Hull still keeping eye on drop zone

Hull may sit safely in mid-table after Saturday's eventful 1-0 victory over Sunderland, but manager Steve Bruce is still measuring his side's progress against those in the Barclays Premier League drop zone.

Hull manager Steve Bruce

The Tigers picked up their fourth win of the season against the visiting Black Cats, who played the second half with nine men yet somehow conceded only a Carlos Cuellar own-goal after 25 minutes.

With 14 points from 10 matches, Bruce's side are comfortably better off than most pundits would have predicted at this stage but having taken the side up from the second tier last season, Bruce is unashamed about survival being the focus of the campaign.

He could choose to highlight the fact that Hull lie level with Newcastle or just three points behind Manchester United but instead he is keeping track of the bottom three.

"We've got three more points and that is the most important thing because we've now gone 10 points above Sunderland and 11 points above Crystal Palace," he said.

"With a quarter of the season gone, that's huge. We have a big couple of games coming up - Southampton away and Crystal Palace at home - and it's like I've said to the players, the big games for us are the ones who are around us.

"Certainly the likes of Sunderland and Crystal Palace, in my thoughts, will be around us.

"This was a big weekend for us. We were favourites, the first time expectation has really been on us, and we got through in the end."

If there was any frustration for Hull it was that they did not add to their tally despite seeing Lee Cattermole and Andrea Dossena dismissed just before the interval.

The Black Cats packed their box and sat deep to make life hard, a tactic that almost paid off when Adam Johnson went on one one with Steve Harper from a rare breakaway, only for the Geordie keeper to make the save.

Defender Paul McShane, making just his second league appearance of the season, admitted that the numerical advantage proved hard to convert into goals.

"It was a long game," he told Tigers Player.

"It was tough when they went to nine believe it or not. We had lots of passes in their half, kept the ball but didn't really create clear-cut chances.

"They were the underdogs then and we're expected to come out and put three of four past them, but they've put everyone behind the ball and just camped in the box.

"They have some good defenders and they certainly did well.

"What they were looking on the counter attack was the flick off (Steven) Fletcher and the one time they got in our goalkeeper did very well.
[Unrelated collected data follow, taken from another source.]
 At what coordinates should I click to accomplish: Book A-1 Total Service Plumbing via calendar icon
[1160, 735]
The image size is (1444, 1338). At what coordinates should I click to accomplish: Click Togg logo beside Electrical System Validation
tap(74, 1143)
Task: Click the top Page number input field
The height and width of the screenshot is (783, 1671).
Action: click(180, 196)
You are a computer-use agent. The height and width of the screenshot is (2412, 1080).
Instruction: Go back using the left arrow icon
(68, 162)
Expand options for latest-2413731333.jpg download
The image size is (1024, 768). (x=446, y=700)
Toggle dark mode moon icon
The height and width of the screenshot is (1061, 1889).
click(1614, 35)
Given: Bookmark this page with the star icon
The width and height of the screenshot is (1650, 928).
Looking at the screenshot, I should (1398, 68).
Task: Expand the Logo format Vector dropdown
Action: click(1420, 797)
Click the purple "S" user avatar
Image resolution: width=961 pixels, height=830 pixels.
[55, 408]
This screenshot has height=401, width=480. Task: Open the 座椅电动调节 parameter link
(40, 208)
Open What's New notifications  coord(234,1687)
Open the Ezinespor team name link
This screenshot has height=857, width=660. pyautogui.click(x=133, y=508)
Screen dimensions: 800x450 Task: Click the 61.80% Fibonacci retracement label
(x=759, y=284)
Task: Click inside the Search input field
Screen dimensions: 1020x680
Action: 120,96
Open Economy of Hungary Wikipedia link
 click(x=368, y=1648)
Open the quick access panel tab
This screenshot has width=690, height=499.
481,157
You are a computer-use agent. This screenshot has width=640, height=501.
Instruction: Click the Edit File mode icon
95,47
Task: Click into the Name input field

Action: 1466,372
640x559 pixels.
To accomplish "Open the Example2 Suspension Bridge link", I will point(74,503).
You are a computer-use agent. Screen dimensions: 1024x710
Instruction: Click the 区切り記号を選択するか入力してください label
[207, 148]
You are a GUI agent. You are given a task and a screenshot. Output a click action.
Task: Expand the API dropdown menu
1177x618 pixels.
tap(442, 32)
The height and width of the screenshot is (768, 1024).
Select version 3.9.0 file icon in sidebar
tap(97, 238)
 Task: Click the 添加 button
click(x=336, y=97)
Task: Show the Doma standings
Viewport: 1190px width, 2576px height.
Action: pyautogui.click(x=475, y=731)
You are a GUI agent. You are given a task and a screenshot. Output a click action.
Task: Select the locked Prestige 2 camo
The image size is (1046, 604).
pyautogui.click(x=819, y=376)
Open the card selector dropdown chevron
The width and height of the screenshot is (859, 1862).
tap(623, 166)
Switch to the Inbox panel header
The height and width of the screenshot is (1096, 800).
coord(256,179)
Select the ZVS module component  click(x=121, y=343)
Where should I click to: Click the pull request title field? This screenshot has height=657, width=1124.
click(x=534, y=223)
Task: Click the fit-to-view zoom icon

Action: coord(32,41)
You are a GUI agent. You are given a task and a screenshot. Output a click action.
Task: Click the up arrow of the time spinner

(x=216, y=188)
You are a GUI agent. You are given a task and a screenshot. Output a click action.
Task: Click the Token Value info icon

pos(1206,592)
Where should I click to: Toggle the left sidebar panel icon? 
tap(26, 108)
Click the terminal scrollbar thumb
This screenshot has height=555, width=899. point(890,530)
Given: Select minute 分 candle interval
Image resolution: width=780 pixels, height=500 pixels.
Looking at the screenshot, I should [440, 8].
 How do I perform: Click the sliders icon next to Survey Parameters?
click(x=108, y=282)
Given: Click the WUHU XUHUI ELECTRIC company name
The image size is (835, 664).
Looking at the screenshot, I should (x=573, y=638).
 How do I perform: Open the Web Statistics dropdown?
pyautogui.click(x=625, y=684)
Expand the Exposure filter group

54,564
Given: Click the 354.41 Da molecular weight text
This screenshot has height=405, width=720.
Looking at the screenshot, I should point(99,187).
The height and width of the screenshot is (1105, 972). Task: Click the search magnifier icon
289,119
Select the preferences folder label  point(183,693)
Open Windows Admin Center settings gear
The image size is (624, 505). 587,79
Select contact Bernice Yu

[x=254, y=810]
He's not done anything all game and that's what he's there for."

For Sunderland manager Gus Poyet the trip to East Yorkshire was a significant comedown after last weekend's Tyne-Wear derby success over Newcastle.

With his team having conceded an own-goal, lost goalkeeper Keiren Westwood to a head injury and sustained two red cards, the Uruguayan faced a sizeable task to rally his side at the interval.

And despite the disappointment of defeat, he was able to see some positives in the subsequent stalemate.

"Not a bad start in the Premier League for me, no? My third game and down to nine with a goalkeeper out, making all the changes after 45 was a long second half I can tell you," he said.

"I go home with a strange feeling. We lost and I don't like, I hate it, but the second half gave me a lot.

"The players believed even with nine you can keep a clean sheet if you do the right thing.

"The second half was a massive clean sheet for me, that's like keeping a clean for three games in a row."